A recent study by Adobe concludes that digital marketing is not meeting the needs of consumers. Online banner ads do not work. No one wants ads in social media or apps. Online ads are annoying and distracting.
If you are a marketer, the study might make you feel kind of bad.
But I think it should make marketers feel great. I think it verifies what most of us in marketing believe and act on: those who consume digital marketing rely on it and even love it.
No, consumers did not say that. But it is certainly what their actions say. When consumers are annoyed by ads, they call it marketing. When marketing pleases them, they call it great customer service, great product, great brand.
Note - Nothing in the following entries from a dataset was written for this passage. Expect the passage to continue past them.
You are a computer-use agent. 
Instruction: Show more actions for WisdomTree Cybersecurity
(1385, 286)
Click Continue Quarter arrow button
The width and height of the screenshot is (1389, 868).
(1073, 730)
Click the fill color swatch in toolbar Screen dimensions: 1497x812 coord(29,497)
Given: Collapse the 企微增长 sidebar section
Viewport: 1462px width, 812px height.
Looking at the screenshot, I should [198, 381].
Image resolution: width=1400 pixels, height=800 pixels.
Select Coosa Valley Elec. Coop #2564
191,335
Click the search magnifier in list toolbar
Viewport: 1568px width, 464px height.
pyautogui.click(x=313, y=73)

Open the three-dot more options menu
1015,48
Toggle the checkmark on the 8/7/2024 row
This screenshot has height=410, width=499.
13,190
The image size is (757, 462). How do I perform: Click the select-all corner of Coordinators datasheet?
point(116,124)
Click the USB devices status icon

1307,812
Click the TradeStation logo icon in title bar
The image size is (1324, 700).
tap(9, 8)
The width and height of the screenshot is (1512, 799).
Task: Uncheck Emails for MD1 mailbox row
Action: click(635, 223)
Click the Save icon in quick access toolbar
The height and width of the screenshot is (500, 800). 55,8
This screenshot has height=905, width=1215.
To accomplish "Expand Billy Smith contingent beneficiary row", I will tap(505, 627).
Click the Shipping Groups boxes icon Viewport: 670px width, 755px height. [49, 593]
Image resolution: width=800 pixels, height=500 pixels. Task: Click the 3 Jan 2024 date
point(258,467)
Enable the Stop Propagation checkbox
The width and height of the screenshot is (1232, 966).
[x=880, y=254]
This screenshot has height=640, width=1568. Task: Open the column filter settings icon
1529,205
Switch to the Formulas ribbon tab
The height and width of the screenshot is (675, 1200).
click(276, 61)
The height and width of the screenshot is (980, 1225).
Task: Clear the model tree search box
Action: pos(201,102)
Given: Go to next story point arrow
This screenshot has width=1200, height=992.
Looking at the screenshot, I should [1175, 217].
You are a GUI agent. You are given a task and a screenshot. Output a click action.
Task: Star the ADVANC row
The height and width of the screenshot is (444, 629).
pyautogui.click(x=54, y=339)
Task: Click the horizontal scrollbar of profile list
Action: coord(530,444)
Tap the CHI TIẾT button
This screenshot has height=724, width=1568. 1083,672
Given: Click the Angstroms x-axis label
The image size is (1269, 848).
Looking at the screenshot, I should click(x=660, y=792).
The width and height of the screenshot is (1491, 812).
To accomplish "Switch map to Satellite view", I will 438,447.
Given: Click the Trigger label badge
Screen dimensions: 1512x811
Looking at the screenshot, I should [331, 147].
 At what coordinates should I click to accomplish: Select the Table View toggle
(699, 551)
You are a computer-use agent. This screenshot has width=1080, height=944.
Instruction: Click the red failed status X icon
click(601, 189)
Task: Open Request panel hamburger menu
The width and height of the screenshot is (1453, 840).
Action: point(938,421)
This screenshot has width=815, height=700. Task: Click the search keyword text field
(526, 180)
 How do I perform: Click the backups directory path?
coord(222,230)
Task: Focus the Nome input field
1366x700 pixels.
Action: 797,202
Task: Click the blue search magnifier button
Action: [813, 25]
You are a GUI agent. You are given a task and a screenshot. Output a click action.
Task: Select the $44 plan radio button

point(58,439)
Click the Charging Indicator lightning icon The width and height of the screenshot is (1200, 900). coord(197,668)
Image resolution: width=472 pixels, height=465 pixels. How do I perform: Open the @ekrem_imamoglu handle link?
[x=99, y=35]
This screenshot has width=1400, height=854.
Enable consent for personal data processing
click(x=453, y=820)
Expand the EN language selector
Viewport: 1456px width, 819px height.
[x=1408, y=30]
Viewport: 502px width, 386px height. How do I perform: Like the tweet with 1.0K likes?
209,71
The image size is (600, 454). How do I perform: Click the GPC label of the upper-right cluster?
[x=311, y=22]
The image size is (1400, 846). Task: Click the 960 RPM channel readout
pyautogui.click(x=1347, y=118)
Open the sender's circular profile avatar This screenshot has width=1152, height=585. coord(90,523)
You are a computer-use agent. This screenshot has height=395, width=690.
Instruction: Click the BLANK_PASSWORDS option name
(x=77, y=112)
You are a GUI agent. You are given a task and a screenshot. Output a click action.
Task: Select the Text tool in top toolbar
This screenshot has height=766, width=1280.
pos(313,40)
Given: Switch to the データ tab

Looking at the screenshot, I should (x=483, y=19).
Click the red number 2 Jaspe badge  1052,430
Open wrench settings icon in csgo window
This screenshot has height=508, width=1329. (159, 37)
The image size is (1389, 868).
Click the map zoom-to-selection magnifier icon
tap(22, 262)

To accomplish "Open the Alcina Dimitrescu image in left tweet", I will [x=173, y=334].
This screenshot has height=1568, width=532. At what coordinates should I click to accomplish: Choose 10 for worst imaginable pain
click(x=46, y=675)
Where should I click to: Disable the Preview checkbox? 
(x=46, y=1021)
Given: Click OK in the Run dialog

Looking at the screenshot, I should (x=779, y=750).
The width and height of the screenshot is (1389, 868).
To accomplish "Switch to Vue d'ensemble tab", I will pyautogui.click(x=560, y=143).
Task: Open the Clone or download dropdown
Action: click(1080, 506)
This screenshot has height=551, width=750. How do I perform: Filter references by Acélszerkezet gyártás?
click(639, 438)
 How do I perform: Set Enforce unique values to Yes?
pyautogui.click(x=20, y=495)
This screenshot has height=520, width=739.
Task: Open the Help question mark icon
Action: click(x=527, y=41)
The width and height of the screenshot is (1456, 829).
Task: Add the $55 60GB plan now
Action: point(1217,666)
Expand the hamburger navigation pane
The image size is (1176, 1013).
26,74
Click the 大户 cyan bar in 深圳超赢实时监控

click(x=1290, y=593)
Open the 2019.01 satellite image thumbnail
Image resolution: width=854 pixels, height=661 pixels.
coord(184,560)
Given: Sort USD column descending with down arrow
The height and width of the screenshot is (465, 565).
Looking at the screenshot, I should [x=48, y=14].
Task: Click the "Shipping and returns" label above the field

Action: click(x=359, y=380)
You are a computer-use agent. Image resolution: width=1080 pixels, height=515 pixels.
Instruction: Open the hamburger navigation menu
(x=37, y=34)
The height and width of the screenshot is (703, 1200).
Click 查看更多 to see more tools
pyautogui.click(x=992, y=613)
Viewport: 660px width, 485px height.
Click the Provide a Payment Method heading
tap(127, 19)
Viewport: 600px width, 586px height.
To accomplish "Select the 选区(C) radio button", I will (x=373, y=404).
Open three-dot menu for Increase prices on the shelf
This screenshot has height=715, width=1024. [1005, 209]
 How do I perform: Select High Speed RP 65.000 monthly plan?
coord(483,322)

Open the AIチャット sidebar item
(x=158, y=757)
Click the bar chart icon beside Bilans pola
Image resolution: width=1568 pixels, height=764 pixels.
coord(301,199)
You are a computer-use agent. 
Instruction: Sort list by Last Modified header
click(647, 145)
Consumers LOVE the way Netflix helps them find the next movie to watch. What great customer service! Nope, what great marketing. Netflix recommends movies that you’ll love, movies your friends like, movies you love that you might love to see again. One idea – recommendations—repackaged many ways. That’s marketing.
Consumers LOVED the chance to design their own Mini Cooper. What a great product! Nope, what great marketing. There is nothing new about choosing the colors and trim for your new car. Marketing found a way to make it really fun.
Consumers HATE the in-your-face screaming that is banner advertising. This is what they call marketing and advertising. This is the tactic that deflects them from the business at hand. Banner ads would seem to be the online equivalent of TV ads. But we’re accustomed to interruptions to our TV shows, and besides, they give us chance to hit the john, get some ice cream, or check Facebook. We’re in play mode. Clicking through web sites, we’re more in a goal mode. If screaming is your only marketing tactic, you should look at Adobe’s study and feel bad. You are alienating customers.
But if you are personalizing your messages and adapting them to customer’s contexts, you are engaging customers in a way they have a chance to LOVE. And you have a chance to get whatever it is you want from them.
It’s ok to feel regretful that the better you do your job, the more invisible you are to consumers.